Ostergren is a recipient of a 2024 Lillian Orlowsky and William Freed Grant from the Provincetown Art Association and Museum. He also received an Artist Grant from the Puffin Foundation earlier this year. In 2023, he was awarded an Artist Fellowship Grant from the Connecticut Office of the Arts, and The Bitsie Clark Fund for Artists Grant, an annual project based-grant in New Haven. He was also chosen a 2021 “Artist-To-Watch” by Ortega y Gasset Projects in Brooklyn, NY.

He also has a curatorial practice, including a well-reviewed exhibition “False Flag: The Space Between Reason and Paranoia” at Franklin Street Works in Stamford, CT in 2018. In addition, from 2018-2019, Ostergren ran Tilia Projects, a community exhibition space, out of his studio in New Haven.

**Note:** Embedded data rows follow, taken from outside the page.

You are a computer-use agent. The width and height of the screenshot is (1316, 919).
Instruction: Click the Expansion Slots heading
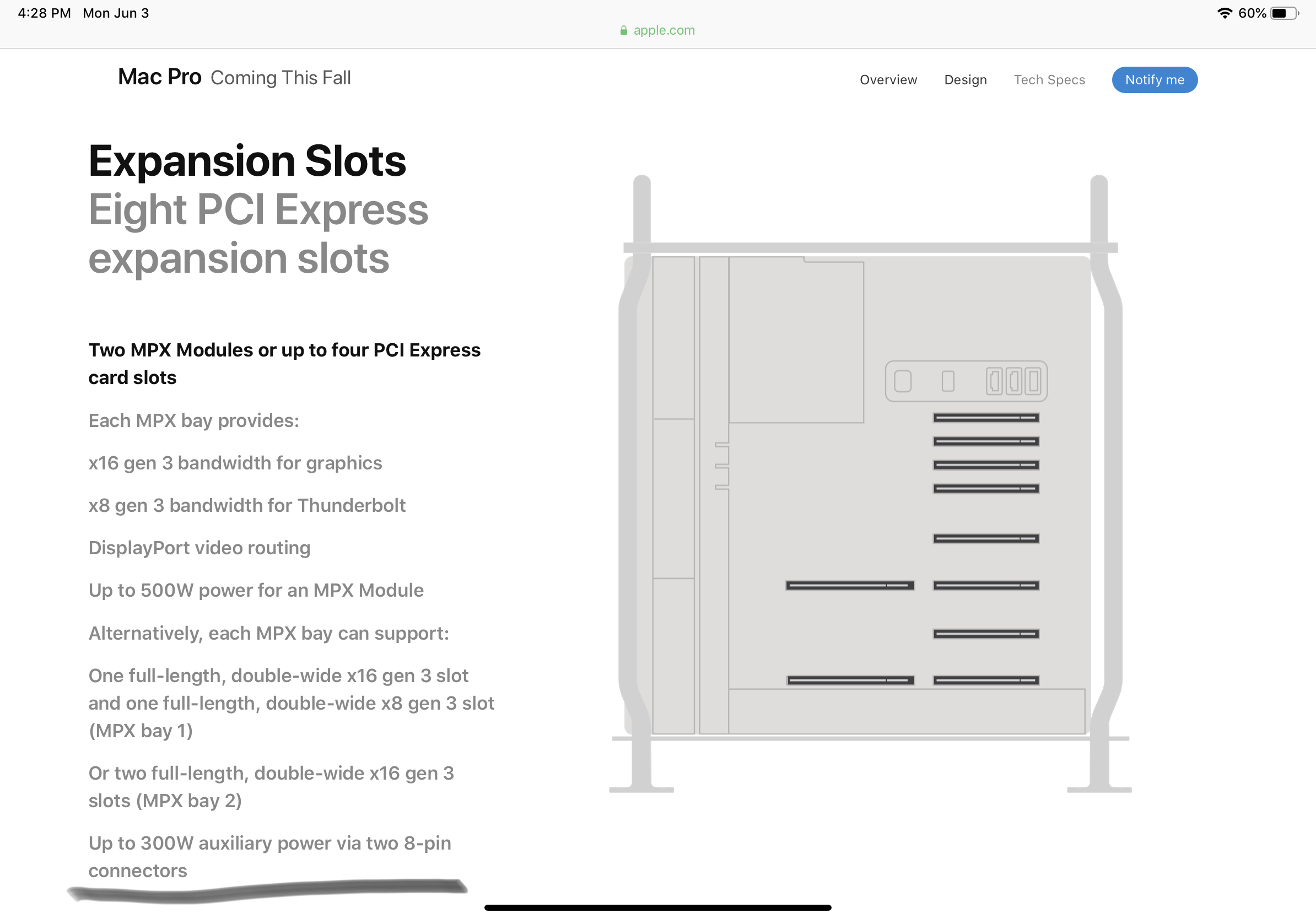[247, 161]
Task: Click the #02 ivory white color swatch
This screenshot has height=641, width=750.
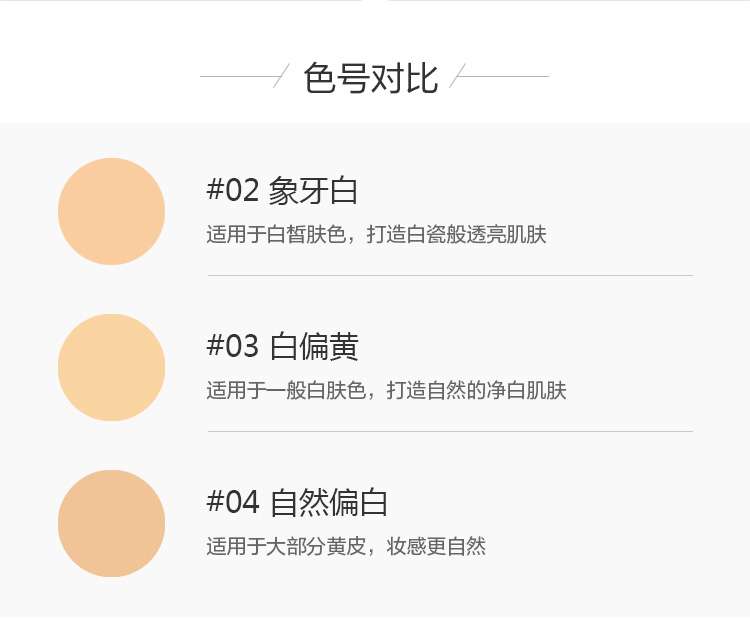Action: tap(111, 211)
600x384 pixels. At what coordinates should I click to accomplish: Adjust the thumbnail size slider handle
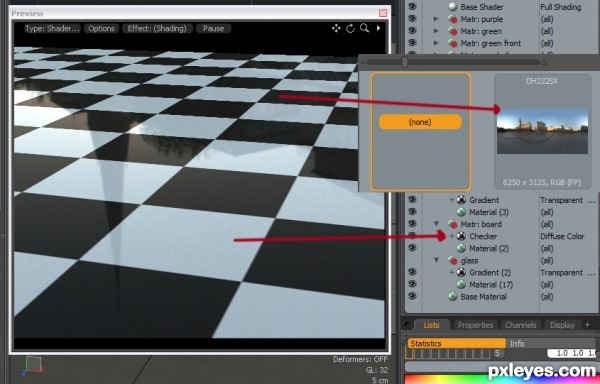click(404, 62)
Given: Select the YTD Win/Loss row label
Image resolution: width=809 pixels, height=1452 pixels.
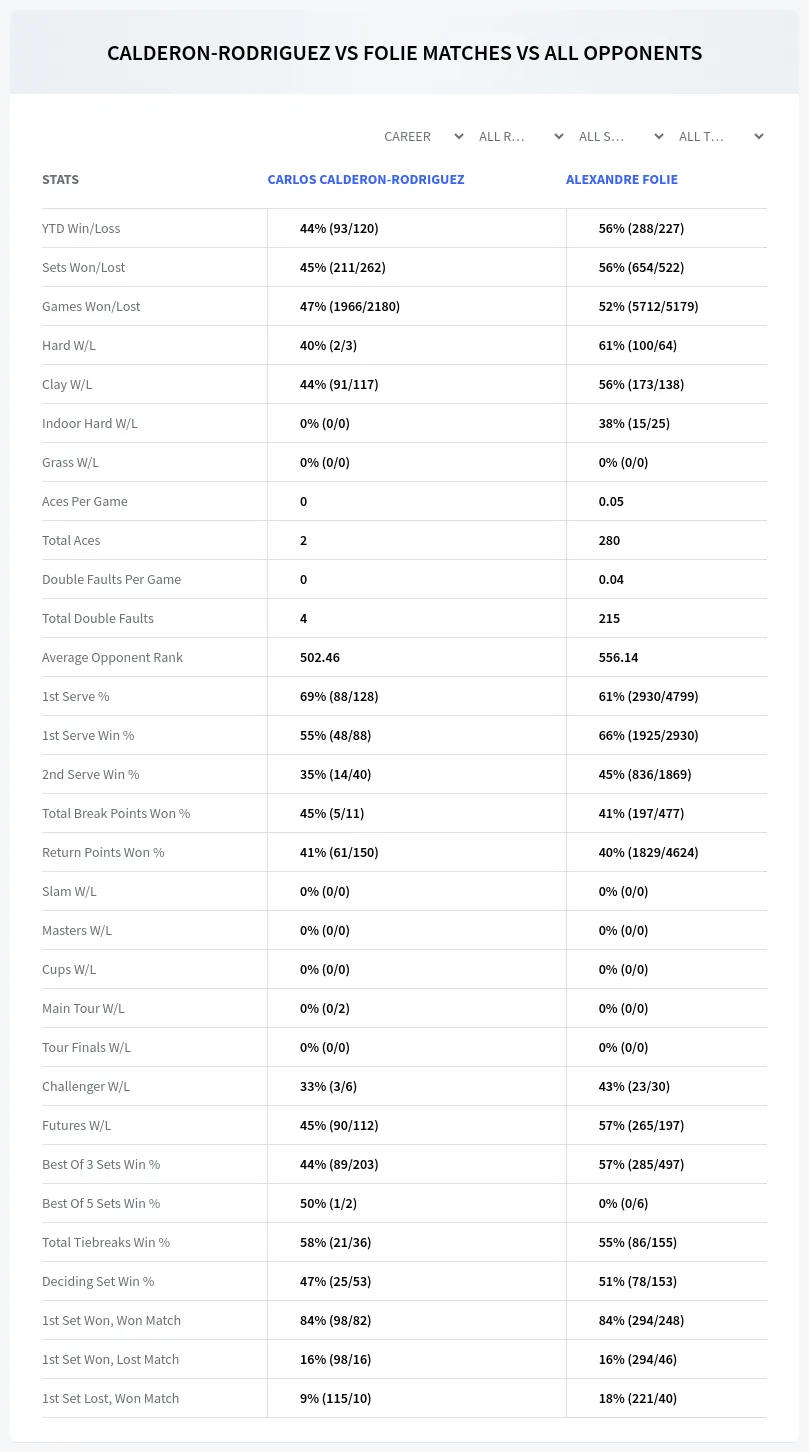Looking at the screenshot, I should click(x=81, y=229).
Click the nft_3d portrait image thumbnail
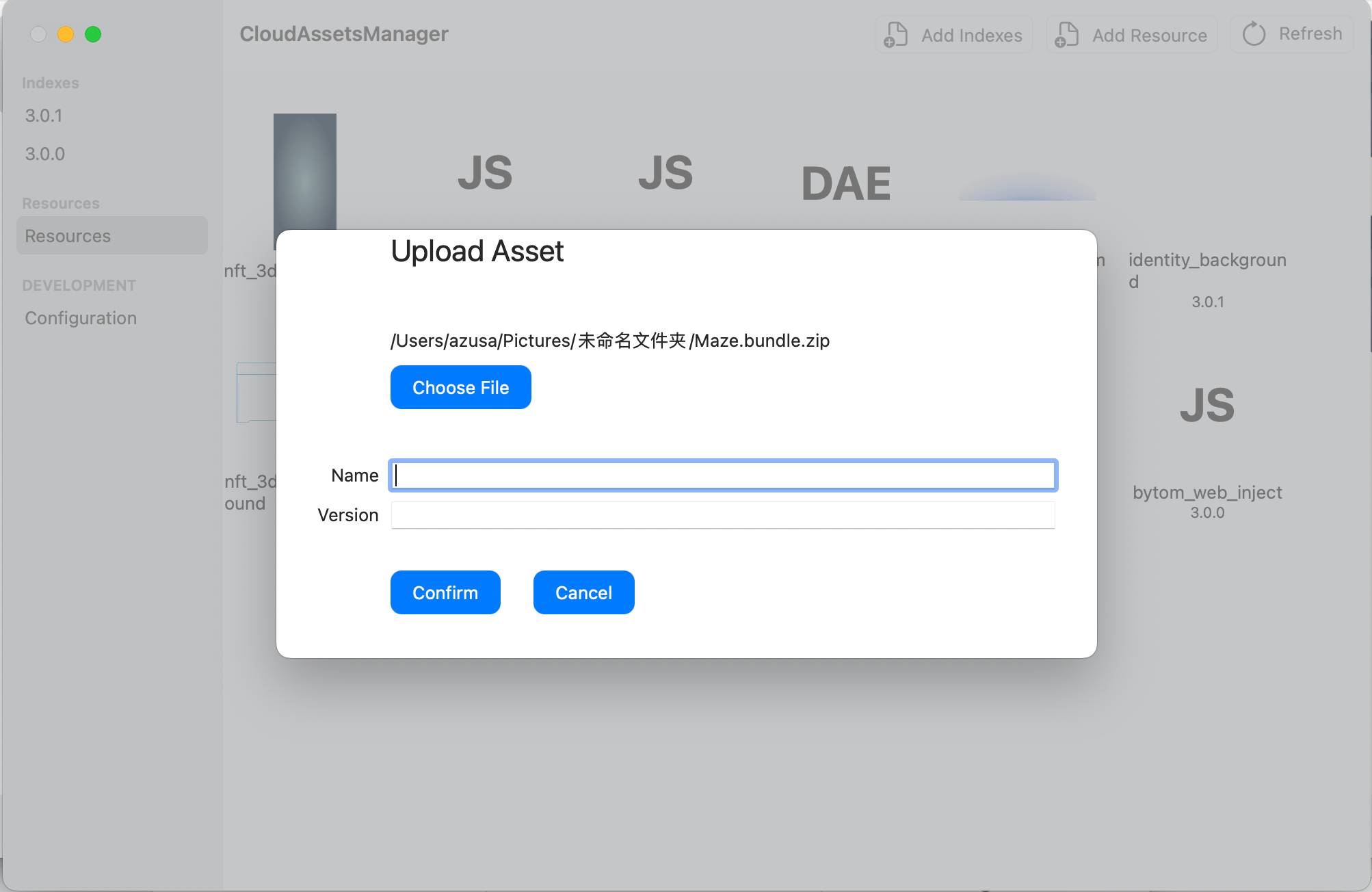 [305, 171]
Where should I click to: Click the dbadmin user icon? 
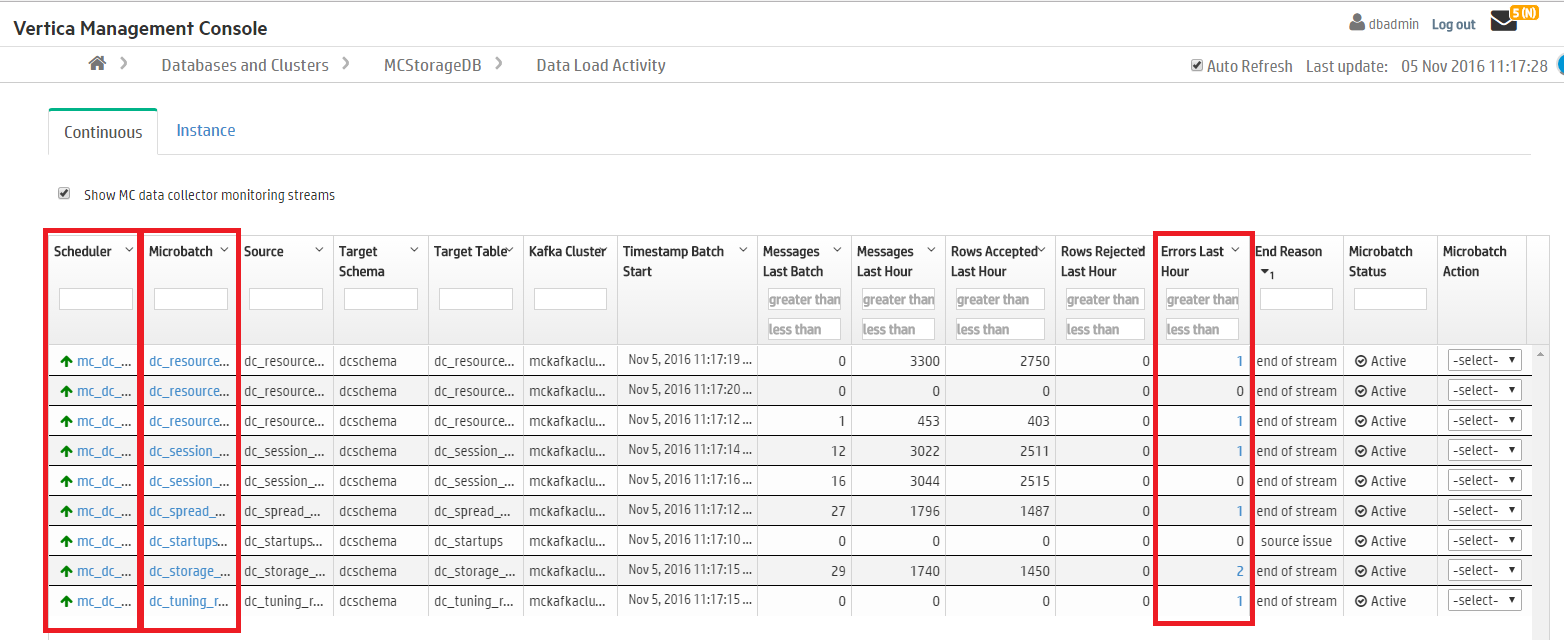pyautogui.click(x=1357, y=22)
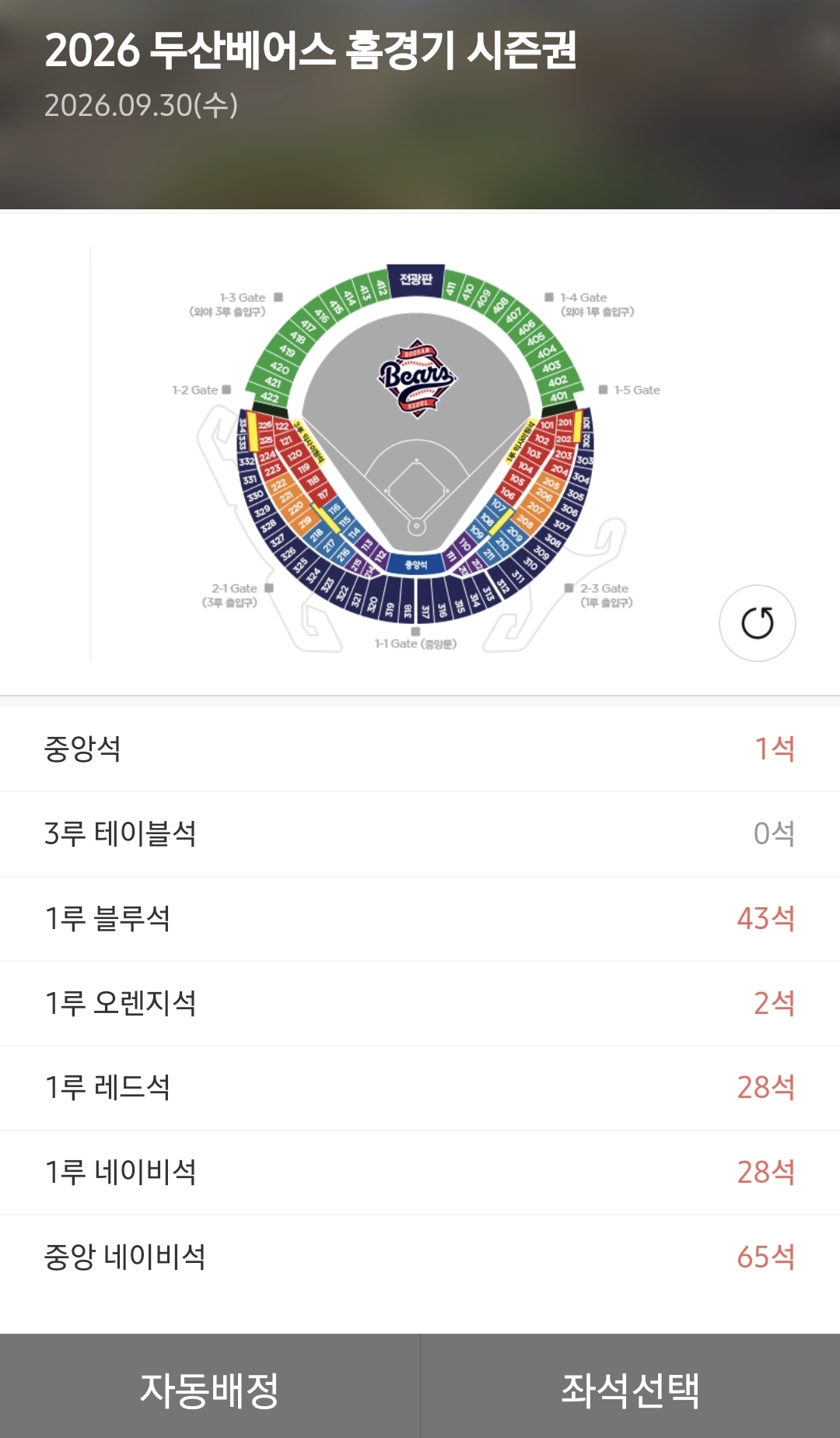This screenshot has height=1438, width=840.
Task: Select navy section 329 on the map
Action: [262, 510]
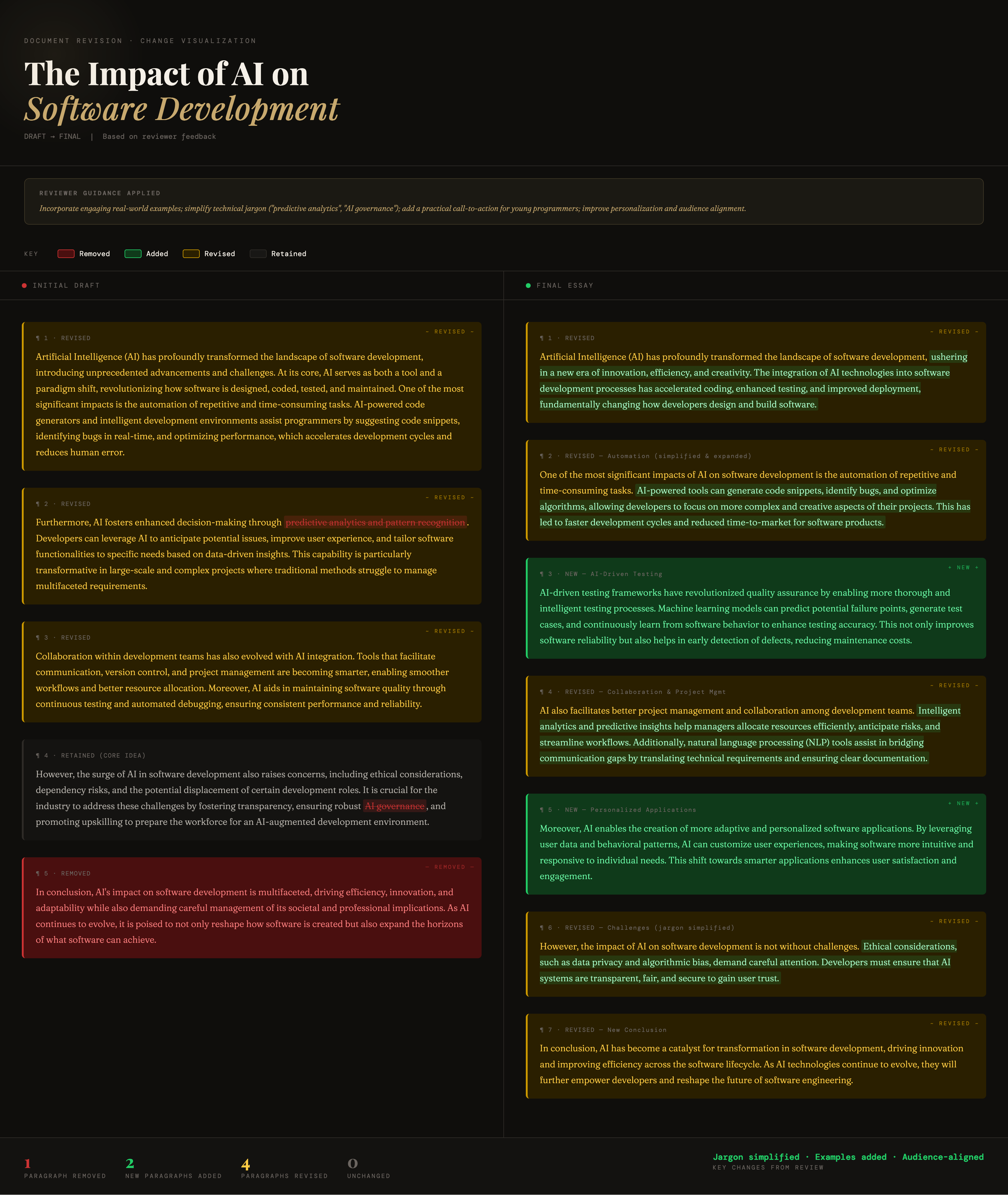Click the REMOVED badge on draft paragraph 5
Viewport: 1008px width, 1195px height.
click(449, 867)
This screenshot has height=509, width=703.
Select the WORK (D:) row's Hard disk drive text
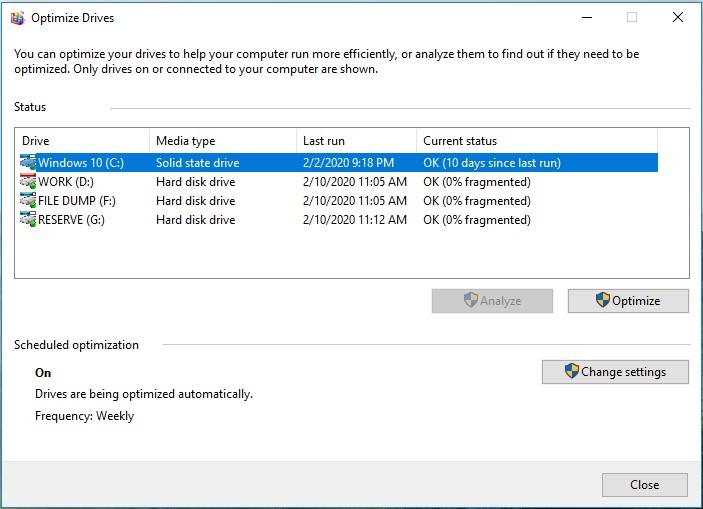pyautogui.click(x=195, y=182)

Ostergren received his MFA from Art Center College of Design in Pasadena, CA in 2006, following upon receiving a BA in a double major of anthropology and gender studies at Rice University in Houston, TX in 1998. He lives and works in New Haven, CT.

 

 

Sarah Fritchey is an independent Curator and Writer who works at the intersections of art, justice, civic engagement, memory and belonging. Fritchey has curated exhibitions in museums, galleries and art non-profits around the country, including the African American Museum in Philadelphia, the Hessel Museum of Art in Hudson, NY, Sideshow Gallery in NYC, Fine Arts Gallery at York College in NYC, NYPOP Gallery in NYC, Real Art Ways in Hartford, CT, and Franklin Street Works in Stamford, CT. She has juried regional exhibitions at the New Britain Museum of American Art, and the Art and Culture Center in Hollywood, FL, and has contributed writing to Artforum.com, Hyperallergic, Art New England Magazine, Big, Red & Shiny, Artscope Magazine, and the Hartford Courant.